I tried the Art Pro VLA II on a number of different sources and was pleasantly surprised. On vocals, it was possible to apply a surprisingly lavish amount of gain reduction before it became too obvious — the tonality and dynamics appeared natural, although the overall gain excursions were actually being contained very effectively. On bass, I was able quite easily to create a more solid, even sound without giving the game away, but using shorter release times, coupled with higher levels of gain reduction, I could also induce some gain pumping when I felt that was desirable. The situation was similar for drums — unless I deliberately got too heavy-handed, I was always greeted with a more even, more polished sound. The Pro VLA II's generous metering also deserves a mention, as it makes setting up very easy.
In stereo mode, I found this compressor to be very kind to complete mixes and submixes; it was only when I hit it very hard that any top-end loss started to become noticeable. At low to moderate gain-reduction levels, I was hard pushed to hear any difference between the general tonality of the compressed sound and the bypass position.

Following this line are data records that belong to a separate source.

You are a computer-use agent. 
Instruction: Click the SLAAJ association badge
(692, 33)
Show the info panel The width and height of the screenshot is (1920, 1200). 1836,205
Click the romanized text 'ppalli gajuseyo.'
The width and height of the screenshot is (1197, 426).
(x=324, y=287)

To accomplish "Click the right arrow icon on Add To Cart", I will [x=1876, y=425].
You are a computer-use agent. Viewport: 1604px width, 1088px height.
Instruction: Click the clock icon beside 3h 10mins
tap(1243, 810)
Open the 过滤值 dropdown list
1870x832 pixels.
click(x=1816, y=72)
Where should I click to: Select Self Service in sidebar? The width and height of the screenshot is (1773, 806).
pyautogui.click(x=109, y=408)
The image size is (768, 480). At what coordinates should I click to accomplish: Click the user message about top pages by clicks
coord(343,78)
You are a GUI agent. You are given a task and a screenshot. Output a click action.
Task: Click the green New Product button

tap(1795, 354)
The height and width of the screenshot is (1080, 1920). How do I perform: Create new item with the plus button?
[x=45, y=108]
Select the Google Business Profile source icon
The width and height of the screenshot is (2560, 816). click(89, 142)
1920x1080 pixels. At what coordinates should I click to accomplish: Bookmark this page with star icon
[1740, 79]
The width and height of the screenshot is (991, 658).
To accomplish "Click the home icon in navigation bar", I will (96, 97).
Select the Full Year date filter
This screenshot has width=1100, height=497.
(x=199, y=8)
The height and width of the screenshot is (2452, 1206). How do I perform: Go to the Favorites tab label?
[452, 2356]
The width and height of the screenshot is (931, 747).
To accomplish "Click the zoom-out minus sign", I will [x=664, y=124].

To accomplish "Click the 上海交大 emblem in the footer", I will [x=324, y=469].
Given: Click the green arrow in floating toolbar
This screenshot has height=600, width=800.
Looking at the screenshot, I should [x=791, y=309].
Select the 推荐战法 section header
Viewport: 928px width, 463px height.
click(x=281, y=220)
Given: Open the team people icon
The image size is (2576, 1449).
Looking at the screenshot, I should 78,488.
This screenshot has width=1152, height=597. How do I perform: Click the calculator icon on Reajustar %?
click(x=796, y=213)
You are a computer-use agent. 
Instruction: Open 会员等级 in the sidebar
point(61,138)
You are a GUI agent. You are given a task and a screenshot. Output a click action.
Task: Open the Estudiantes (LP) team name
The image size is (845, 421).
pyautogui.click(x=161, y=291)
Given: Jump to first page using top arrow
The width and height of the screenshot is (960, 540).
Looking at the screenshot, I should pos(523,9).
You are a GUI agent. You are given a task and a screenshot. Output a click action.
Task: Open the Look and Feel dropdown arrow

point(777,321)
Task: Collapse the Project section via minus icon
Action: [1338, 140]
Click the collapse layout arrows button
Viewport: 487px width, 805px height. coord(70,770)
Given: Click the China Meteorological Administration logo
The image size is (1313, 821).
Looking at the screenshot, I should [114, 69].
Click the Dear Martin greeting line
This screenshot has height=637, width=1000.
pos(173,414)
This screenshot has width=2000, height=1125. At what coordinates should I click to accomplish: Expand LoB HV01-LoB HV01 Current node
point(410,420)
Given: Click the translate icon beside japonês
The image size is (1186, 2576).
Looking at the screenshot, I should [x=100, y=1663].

Going beyond about 15dB of gain reduction at higher ratios, a little top end loss did become evident, simply due to the bass end dominating the overall gain reduction. You don't usually need to apply that much gain reduction, of course, but the inclusion of an external side-chain input, or of a side-chain high-pass filter, perhaps, would have allowed you to do so. Similarly, although fast release times can, as I said, be used to create rhythmic gain pumping, the lack of external side-chain input means that this compressor can't be made to respond only to the kick-drum track when you're 'squashing' a dance mix. In its favour, the Pro VLA II has a very low noise floor, even when you're compressing hard.
For general compression duties, despite costing less than some software plug-in compressors, the Pro VLA II turns in a very capable performance. The soft-knee characteristic, combined with the optical gain-control circuit, make it capable of very transparent, natural-sounding gain control. The Vactrol gain-control element is somewhat less wayward than most of the vintage optical designs, which used discrete lamps and photocells, but it's still capable of imparting a very obvious optical character at higher ratios, when more gain reduction is being applied. Despite the one or two omissions mentioned above, then, its price, quality of performance and ease of use mean that the Pro VLA II must be considered something of a bargain.
Affordable compressors are not in short supply, but there are fewer with optical gain controls, and while the 'esoteric' category is buoyant enough, there are fewer affordable designs than there used to be. If you can afford to be near the top of the food chain, check out Universal Audio's Teletronix LA2A, but for a good-quality device that won't break the bank, you could look at the various offerings from JoeMeek.